La mala educación es un escollo para el arte, pero nunca un fundamento para el fracaso. La historia está llena de autodidactas y tipos que han hecho de la perseverancia un don.
De haber nacido en un hogar más acomodado probablemente hubiera podido asistir a una buena escuela, estudiado desde pequeño inglés o francés, escuchado música clásica o practicado un deporte menos vulgar que el fútbol. Lo que quiero decir es que la economía de un hogar influye en la formación de un niño y moldea en cierta forma la personalidad que este tendrá después.
Quien nace en un hogar pobre o relativamente pobre ―como es mi caso― tiene que hacer un doble esfuerzo, correr dos veces la misma distancia o arriesgar el pellejo en doble vía para abrirse un camino en la vida. Y, sobre todo, en la vida literaria, tan competitiva en unos casos y tan despreciable en otros.
Estudiar en una escuela pública es llegar a formarse a la mitad ―y esto es―, leer desordenadamente, masticar una lengua distinta (el inglés, por ejemplo), cultivarse a cuentagotas en el arte, pulir con pasmosa lentitud la sensibilidad, relegarse en el gusto musical y conocer muy poco de viajes y culturas. Queda, claro, el consuelo de que los viajes mentales, como los de José María Eguren, también son enriquecedores.
En un sentido metafórico, una carrera artística de 100 metros planos es una competencia de doble salida. Primero van los que corren en mejores condiciones (los que tienen una sólida cultura). Ellos llevan una ventaja de veinte o treinta metros por lo menos. Luego parten los tembleques, los entrenados a duras penas, aunque rebosantes de pundonor y de buenos deseos. No se necesita ser un adivino para saber que los segundos siempre llegarán últimos. Pero por allí a veces sucede lo inesperado, salta la excepción que supera a la regla o aparece el outsider que cambia la historia del arte: César Vallejo, etcétera.
¿Cuántos libros he tenido que leer alguien para llenar los grandes vacíos que tiene en su educación? ¿Cuántas películas he tenido que mirar, cuántos discos de música oír y cuántas conversaciones seguir para estar a la altura de los desafíos que implica una vida artística? Por esta razón abundan los autodidactas; es decir, los que buscan por sí mismos suplir las carencias de su educación primaria y secundaria en arte, filosofía y literatura.

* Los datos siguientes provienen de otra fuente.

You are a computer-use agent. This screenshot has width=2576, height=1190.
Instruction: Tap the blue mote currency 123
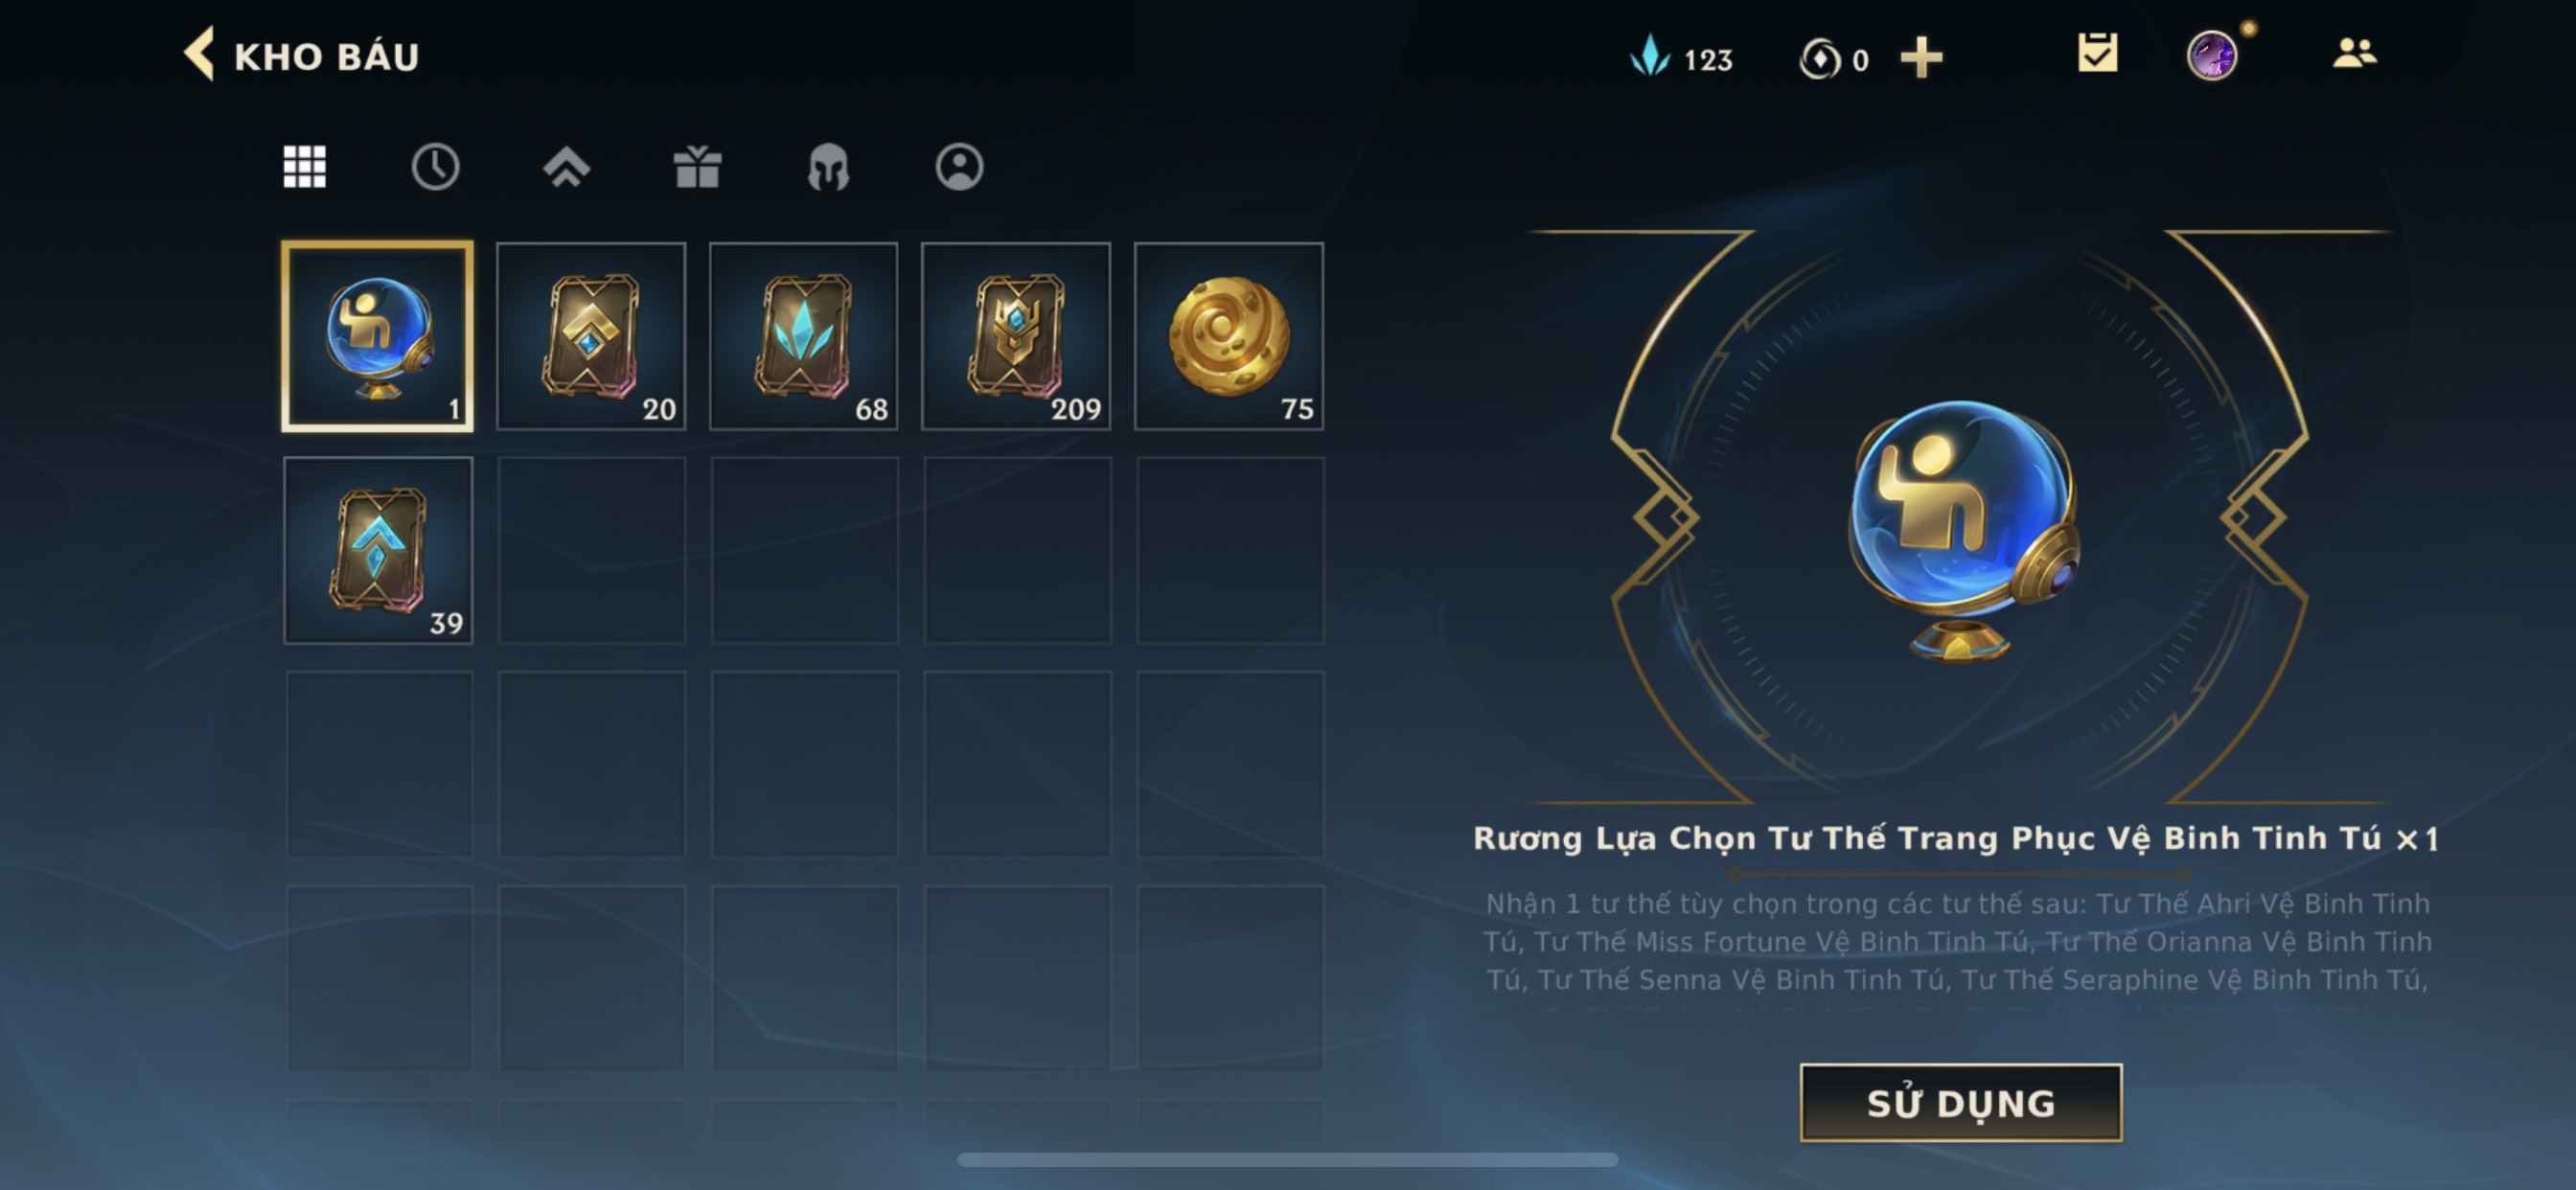(1681, 57)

Mal que bien, poco a poco, año tras año, fracaso tras fracaso, ellos tienen que domesticar al “salvaje” que llevan dentro y reducir en algo el abismo que los separa de quienes tienen una educación más esmerada.
Pienso que es fabuloso en todo caso partir de cero. Conforme alguien se esfuerza, estoy seguro que más disfruta de lo que aprende todos los días de su vida. Placer más gratuito no podría encontrar en el largo y a menudo ingrato camino del arte; sin embargo, lo que a otros les ha costado veinte años, a los que recibieron una mala formación en la escuela les significa cuarenta. Reducir esta brecha cultural es muy difícil, aunque estoy convencido que la perseverancia y la obsesión pueden transformar la realidad.
La literatura es una criatura voraz, un monstruo que exige más y más alimento, más y más información y más y más cultura. Así que resbalan estrepitosamente quienes piensan que escribir es cultivar el ocio o pasarse la vida entre sueños y entelequias. En otras profesiones que no sean las artísticas, esta brecha cultural de la que hablo se nota menos, quizás porque la falta de gusto estético se trasluce menos o se disimula con más facilidad. No puede haber por este motivo un escritor inculto o un artista inculto, aunque sí un economista o un contador ignorante en materia de arte. En todo caso, si hay escritores y artistas incultos es porque no están en condiciones de competir y, por lo tanto, no sirven para el oficio.
Pese a las enormes dificultades que supone enfrentarse al arte con una formación mediocre, es muy atractivo y desafiante tratar de saltar con garrocha las dificultades. Acelerar el paso, acortar las distancias, hacer de las noches días, tomar el camino más corto, cultivarse como si el mundo se fuera a acabar, dejar de lamentarse porque se ha nacido en la periferia y no en el centro, pensar como ciudadanos del mundo y no como provincianos, desarrollar con placer y no con dolor una vocación; he ahí una manera, o varias maneras, de reducir la brecha cultural y competir sin complejos en un mundo de salvajes e ignorantes.